- Sept. 24, 2021
-- Different forms of linear transformations, such as the Fourier transform, are widely employed in processing of information in various applications. These transformations are generally implemented in the digital domain using electronic processors, and their computation speed is limited with the capacity of the electronic chip being used, which sets a bottleneck as the data and image size get large. A remedy of this problem might be to replace digital processors with optical counterparts and use light to process information.
In a new paper published in Light: Science & Applications
, a team of optical engineers, led by Professor Aydogan Ozcan from the Electrical and Computer Engineering Department at the University of California, Los Angeles (UCLA), USA, and co-workers have developed a deep learning-based design method for all-optical computation of an arbitrary linear transform.
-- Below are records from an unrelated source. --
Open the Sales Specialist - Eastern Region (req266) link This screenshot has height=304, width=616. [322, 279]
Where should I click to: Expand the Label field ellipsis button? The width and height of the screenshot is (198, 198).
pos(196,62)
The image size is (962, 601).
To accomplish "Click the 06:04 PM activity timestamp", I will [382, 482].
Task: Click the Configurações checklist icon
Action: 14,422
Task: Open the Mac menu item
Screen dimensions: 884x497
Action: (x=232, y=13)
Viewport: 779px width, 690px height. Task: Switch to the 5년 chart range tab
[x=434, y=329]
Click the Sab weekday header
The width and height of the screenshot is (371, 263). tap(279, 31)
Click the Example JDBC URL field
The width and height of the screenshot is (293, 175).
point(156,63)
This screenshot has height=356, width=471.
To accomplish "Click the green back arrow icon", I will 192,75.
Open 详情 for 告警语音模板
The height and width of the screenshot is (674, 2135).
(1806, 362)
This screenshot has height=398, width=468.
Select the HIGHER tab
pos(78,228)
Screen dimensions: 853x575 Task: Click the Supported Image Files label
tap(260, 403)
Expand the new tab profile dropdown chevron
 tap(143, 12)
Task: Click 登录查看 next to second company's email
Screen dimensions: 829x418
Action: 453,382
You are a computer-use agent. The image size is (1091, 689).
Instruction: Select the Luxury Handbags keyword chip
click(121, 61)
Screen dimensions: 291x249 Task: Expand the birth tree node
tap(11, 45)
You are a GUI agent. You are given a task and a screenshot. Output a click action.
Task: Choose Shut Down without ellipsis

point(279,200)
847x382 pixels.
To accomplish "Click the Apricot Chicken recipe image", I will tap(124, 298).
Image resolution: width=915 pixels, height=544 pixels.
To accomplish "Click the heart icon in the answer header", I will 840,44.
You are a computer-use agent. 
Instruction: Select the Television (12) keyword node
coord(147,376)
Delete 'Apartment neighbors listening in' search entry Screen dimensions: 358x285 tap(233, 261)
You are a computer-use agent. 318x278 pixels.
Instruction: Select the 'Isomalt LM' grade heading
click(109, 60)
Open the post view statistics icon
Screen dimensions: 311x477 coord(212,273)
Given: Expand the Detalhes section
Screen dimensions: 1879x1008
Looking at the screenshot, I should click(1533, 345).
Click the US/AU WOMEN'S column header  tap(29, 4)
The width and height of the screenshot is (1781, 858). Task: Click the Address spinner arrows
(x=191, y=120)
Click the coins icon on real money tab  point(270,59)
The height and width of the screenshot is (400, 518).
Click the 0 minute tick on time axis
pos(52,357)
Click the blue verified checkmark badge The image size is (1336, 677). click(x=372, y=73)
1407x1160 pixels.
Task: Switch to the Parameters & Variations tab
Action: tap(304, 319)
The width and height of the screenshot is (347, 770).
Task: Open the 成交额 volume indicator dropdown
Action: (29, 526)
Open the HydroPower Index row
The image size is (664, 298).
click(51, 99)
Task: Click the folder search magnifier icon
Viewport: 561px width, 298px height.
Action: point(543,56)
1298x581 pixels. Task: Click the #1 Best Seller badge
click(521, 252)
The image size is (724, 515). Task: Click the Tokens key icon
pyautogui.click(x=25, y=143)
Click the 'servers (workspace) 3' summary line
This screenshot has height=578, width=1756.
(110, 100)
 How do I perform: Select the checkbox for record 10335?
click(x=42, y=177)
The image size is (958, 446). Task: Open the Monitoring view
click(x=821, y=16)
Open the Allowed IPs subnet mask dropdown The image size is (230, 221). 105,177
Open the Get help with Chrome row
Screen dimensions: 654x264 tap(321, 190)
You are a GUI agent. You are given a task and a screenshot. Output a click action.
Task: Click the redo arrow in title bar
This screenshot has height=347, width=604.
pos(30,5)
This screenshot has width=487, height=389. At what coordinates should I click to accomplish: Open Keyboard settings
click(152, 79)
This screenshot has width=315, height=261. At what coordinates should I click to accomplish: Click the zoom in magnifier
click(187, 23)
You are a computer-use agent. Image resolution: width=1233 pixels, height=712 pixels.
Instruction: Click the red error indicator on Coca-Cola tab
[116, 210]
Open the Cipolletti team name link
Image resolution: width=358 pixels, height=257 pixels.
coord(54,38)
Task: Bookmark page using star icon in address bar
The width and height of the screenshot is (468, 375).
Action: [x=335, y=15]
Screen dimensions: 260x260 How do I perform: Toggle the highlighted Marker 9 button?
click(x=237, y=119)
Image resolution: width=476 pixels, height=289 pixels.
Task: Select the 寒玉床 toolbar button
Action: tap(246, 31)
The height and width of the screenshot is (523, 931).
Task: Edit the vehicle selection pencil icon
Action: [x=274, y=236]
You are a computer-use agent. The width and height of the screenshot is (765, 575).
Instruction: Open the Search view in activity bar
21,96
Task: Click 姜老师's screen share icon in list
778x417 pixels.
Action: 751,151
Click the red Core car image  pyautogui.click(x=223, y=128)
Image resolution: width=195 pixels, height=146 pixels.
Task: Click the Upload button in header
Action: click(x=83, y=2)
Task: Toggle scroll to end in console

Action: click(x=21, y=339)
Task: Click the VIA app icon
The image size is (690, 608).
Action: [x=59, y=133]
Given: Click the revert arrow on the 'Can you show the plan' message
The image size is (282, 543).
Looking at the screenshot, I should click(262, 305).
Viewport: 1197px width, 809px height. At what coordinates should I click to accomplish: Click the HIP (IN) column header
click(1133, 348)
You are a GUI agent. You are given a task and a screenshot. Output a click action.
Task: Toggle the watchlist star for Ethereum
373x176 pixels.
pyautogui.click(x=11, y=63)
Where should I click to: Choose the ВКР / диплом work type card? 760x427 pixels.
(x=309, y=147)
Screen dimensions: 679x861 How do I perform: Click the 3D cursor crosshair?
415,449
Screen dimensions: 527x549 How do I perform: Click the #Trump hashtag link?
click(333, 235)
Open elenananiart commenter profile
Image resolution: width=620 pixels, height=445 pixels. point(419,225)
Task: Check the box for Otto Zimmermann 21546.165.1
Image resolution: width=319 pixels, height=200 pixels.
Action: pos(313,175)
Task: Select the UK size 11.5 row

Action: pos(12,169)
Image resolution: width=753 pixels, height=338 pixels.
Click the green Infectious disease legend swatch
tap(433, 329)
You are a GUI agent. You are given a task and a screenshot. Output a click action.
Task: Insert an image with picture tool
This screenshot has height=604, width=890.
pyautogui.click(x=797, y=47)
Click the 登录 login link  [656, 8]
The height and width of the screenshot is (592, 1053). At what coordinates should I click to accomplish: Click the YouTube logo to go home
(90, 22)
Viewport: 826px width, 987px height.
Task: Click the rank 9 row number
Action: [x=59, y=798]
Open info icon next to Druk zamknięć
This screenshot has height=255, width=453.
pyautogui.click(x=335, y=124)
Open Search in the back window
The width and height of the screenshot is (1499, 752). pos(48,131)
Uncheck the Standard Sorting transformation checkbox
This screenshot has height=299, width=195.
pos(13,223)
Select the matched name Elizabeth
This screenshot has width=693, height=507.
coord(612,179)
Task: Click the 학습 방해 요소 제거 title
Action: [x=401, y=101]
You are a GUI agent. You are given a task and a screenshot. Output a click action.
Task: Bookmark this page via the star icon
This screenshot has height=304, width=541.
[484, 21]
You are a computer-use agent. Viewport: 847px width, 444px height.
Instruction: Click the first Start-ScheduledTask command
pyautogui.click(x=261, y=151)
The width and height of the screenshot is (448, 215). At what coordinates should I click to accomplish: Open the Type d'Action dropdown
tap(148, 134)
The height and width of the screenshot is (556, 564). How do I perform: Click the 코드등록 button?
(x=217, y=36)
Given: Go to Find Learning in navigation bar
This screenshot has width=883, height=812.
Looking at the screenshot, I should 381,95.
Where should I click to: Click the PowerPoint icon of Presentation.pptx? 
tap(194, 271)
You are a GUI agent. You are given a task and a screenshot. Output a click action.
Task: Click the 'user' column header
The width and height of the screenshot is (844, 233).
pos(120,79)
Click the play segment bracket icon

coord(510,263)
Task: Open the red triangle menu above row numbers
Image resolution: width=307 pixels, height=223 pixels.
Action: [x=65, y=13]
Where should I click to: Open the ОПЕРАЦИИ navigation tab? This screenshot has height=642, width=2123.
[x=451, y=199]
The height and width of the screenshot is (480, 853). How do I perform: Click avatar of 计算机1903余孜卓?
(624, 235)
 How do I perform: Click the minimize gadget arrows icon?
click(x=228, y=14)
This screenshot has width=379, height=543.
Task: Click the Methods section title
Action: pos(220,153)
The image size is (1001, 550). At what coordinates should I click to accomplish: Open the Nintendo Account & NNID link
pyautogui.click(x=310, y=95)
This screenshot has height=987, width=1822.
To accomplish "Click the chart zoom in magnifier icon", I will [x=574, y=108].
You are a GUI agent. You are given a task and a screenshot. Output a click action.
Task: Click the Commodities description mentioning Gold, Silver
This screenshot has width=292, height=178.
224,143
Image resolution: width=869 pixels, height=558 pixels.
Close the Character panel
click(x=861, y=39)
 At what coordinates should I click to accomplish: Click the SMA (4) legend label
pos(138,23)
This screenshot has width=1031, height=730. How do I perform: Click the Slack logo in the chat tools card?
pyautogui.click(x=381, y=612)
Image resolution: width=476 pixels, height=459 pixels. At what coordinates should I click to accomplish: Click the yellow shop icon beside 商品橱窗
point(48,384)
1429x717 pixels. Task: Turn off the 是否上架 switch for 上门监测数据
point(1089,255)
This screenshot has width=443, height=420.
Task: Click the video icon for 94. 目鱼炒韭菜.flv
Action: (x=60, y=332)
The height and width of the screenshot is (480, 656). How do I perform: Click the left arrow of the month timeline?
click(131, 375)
This all-optical processor uses spatially-engineered diffractive surfaces in manipulating optical waves and computes any desired linear transform as the light passes through a series of diffractive surfaces. This way, the computation of the desired linear transform is completed at the speed of light propagation, with the transmission of the input light through these diffractive surfaces. In addition to its computational speed, these all-optical processors also do not consume any power to compute, except for the illumination light, making it a passive and high-throughput computing system.
The analyses performed by the UCLA team indicate that deep learning-based design of these all-optical diffractive processors can accurately synthesize any arbitrary linear transformation between an input and output plane, and the accuracy as well as the diffraction efficiency of the resulting optical transforms significantly improve as the number of diffractive surfaces increases, revealing that deeper diffractive processors are more powerful in their computing capabilities.
The success of this method has been demonstrated by performing a wide range of linear transformations including for example randomly generated phase and amplitude transformations, the Fourier transform, image permutation and filtering operations. This computing framework can be broadly applied to any part of the electromagnetic spectrum to design all-optical processors using spatially-engineered diffractive surfaces to universally perform an arbitrary complex-valued linear transform. It can also be used to form all-optical information processing networks to execute a desired computational task between an input and output plane, providing a passive, power-free alternative to digital processors.
Authors of this work are Onur Kulce, Deniz Mengu, Yair Rivenson and Aydogan Ozcan of UCLA School of Engineering. The researchers acknowledge the funding of US AFOSR.